++++ Available data

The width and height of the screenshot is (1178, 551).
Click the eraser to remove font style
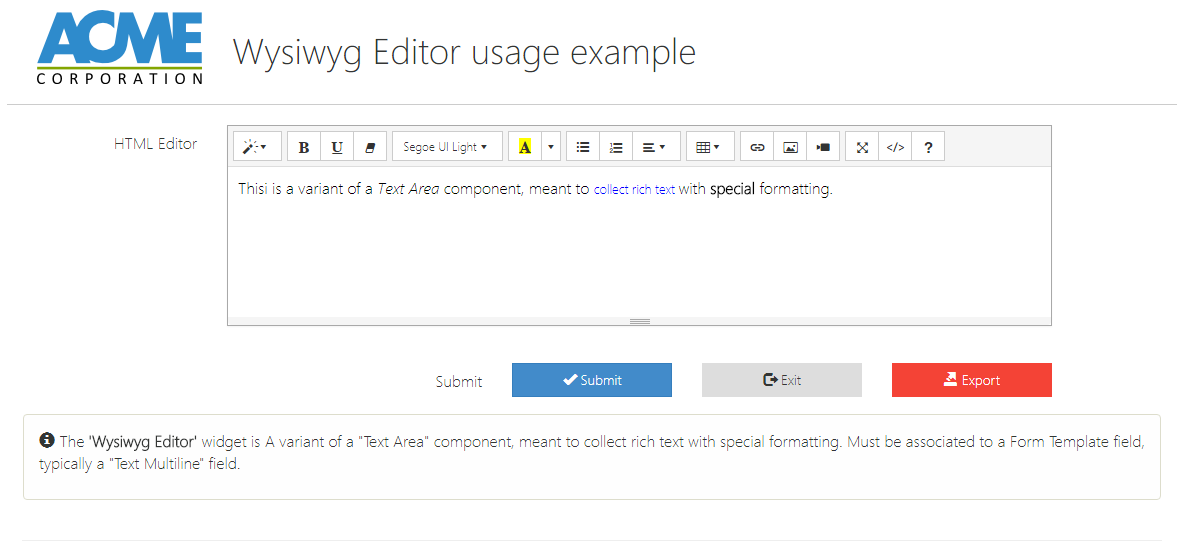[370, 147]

++++++++
++++ Available data

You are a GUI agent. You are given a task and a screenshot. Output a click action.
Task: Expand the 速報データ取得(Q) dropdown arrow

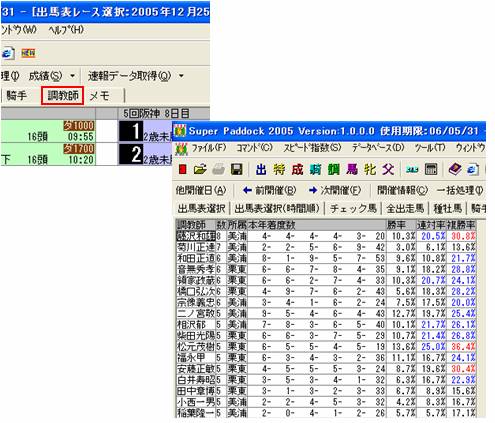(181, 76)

++++++++
++++ Available data

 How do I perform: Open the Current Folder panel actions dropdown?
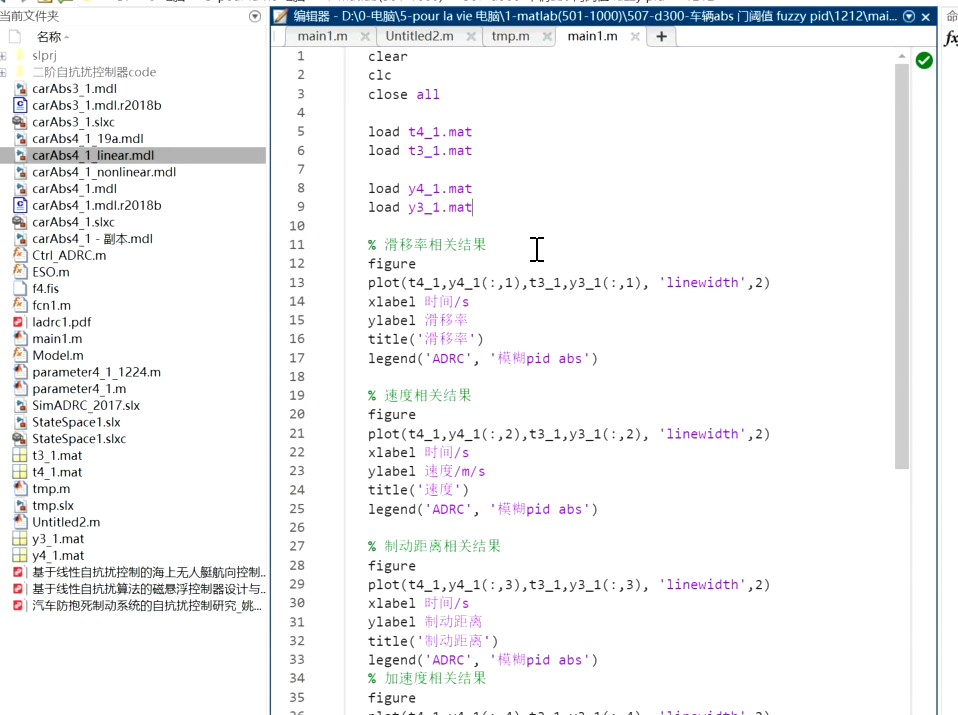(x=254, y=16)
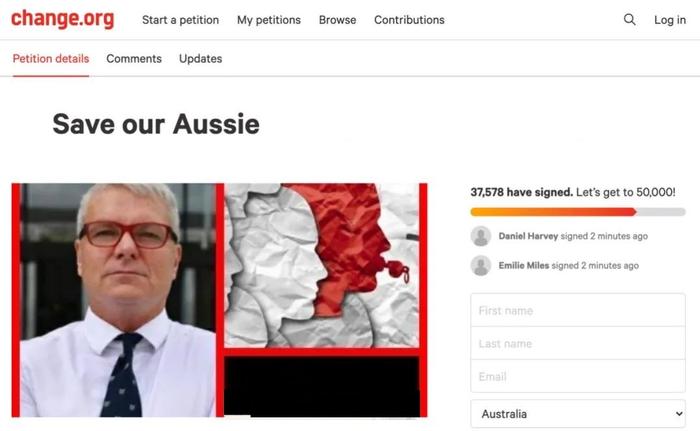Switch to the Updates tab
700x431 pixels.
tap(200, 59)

++++++++

:: Assignment ::
Note which lines carry the word "screenshot" in the material, then copy each of them.

:: Task result ::
The width and height of the screenshot is (1178, 551).
You are a GUI agent. You are given a task and a screenshot. Output a click action.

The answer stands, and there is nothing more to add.